▶ [About this task]: A precise reproduction of every record below is needed, minus the pictures.

BEGIN

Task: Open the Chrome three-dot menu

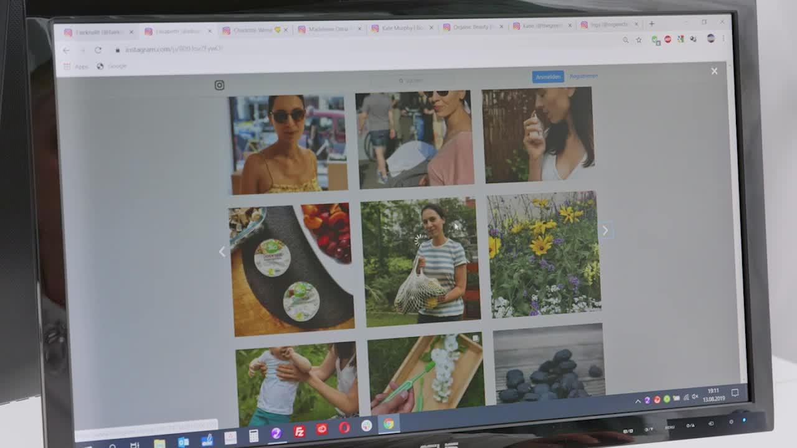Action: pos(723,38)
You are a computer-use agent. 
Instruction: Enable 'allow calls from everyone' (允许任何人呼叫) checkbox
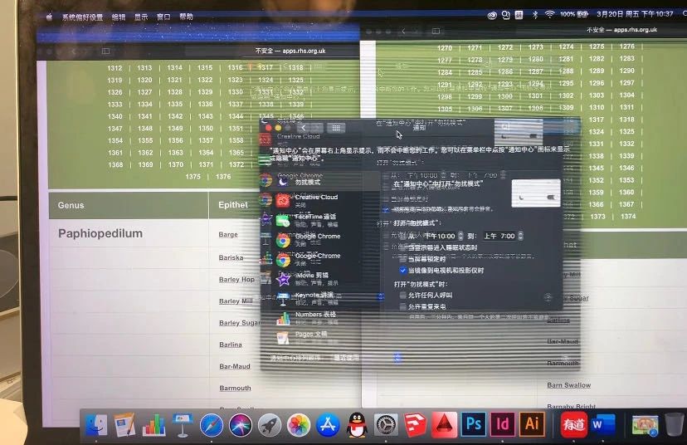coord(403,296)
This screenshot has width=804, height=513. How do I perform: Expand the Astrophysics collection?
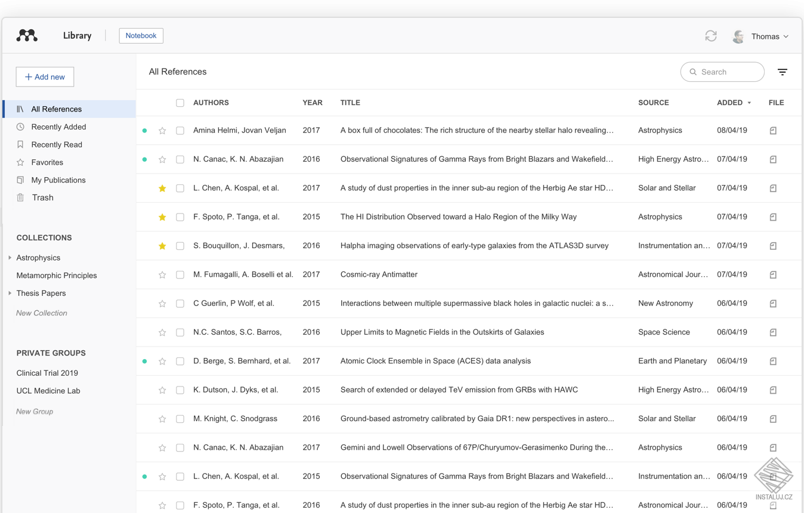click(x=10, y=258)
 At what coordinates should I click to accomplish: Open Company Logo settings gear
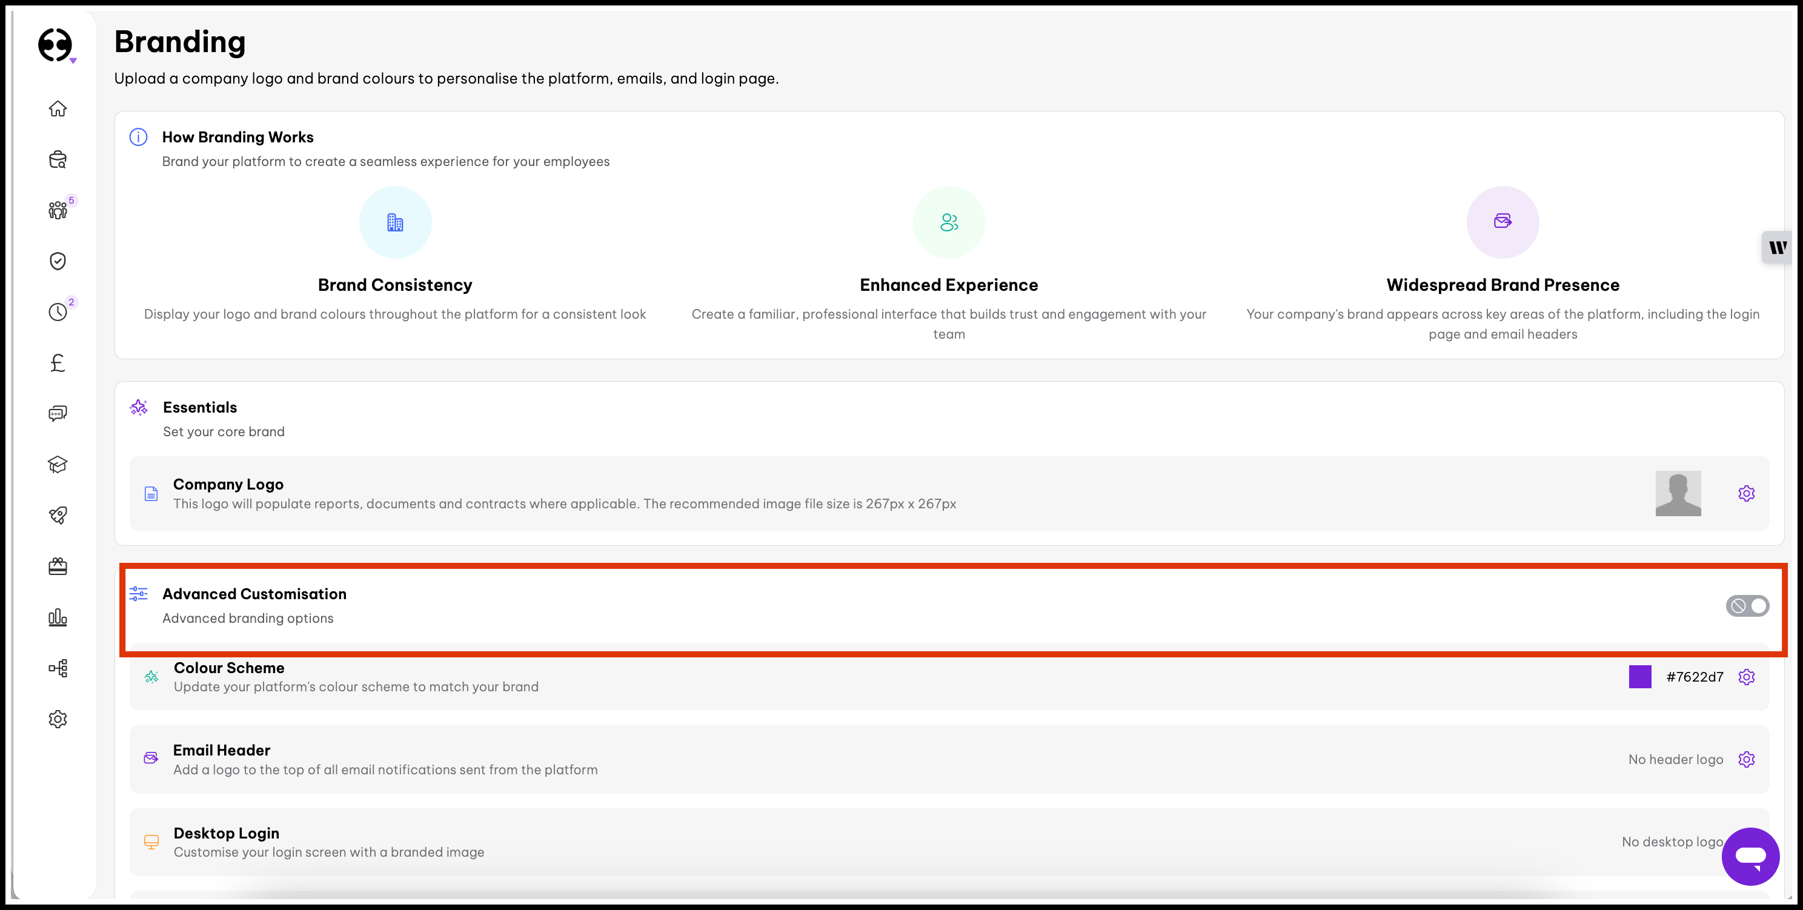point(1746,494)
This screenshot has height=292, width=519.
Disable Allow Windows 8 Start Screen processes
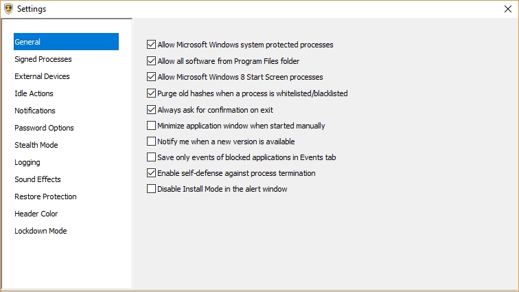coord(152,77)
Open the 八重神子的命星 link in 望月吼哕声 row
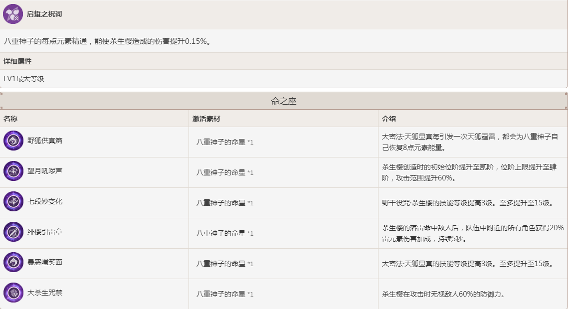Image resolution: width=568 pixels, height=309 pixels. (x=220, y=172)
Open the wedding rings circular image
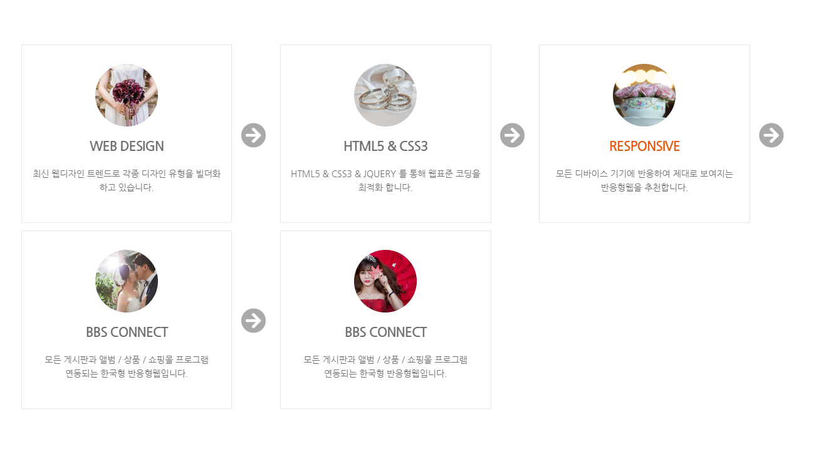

END

▶ [Result of this exercise]:
Task: Open the Chrome three-dot menu

Action: pos(723,38)
You are a computer-use agent. 
Instruction: Enable 'allow calls from everyone' (允许任何人呼叫) checkbox
coord(403,296)
This screenshot has width=804, height=513. How do I perform: Expand the Astrophysics collection?
click(x=10, y=258)
 At what coordinates should I click to accomplish: Open Company Logo settings gear
point(1746,494)
This screenshot has height=292, width=519.
Disable Allow Windows 8 Start Screen processes
coord(152,77)
Open the 八重神子的命星 link in 望月吼哕声 row
Image resolution: width=568 pixels, height=309 pixels. (x=220, y=172)
Open the wedding rings circular image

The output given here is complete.